## Provided material

::::::::

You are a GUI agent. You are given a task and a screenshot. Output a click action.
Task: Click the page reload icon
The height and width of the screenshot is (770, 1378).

::::::::

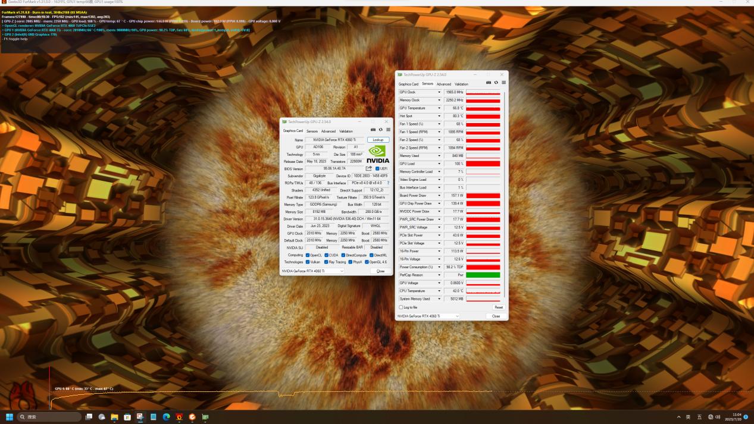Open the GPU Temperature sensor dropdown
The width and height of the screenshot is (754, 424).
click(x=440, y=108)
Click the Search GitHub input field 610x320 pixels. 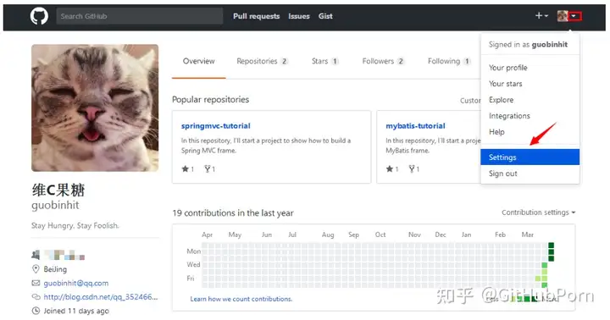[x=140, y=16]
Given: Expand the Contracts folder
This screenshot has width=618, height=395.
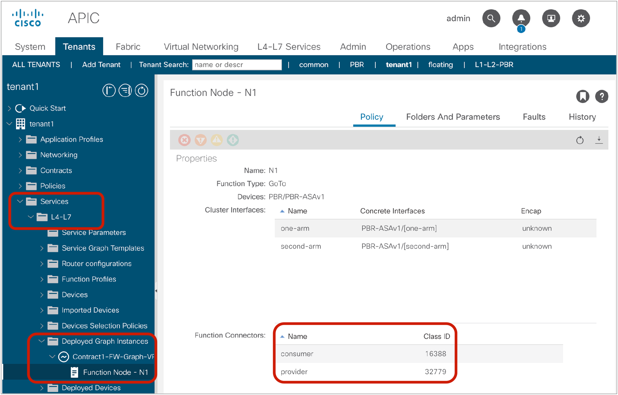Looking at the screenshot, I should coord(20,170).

::::::::

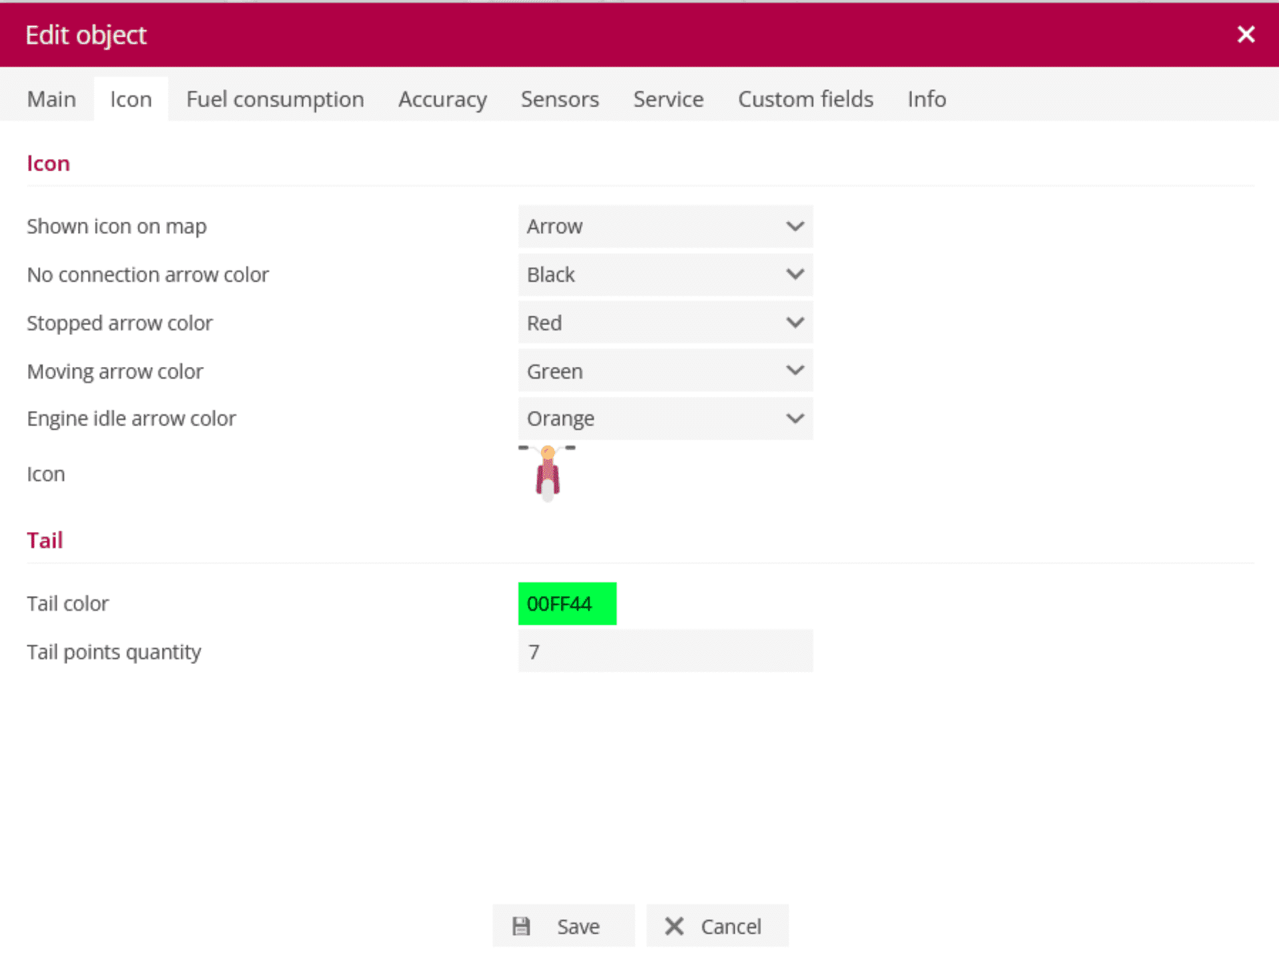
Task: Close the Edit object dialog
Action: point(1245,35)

::::::::

## Written request
Count the lines of the material above that contain the string "height", matching case exactly, and give only the number.

## Reply
3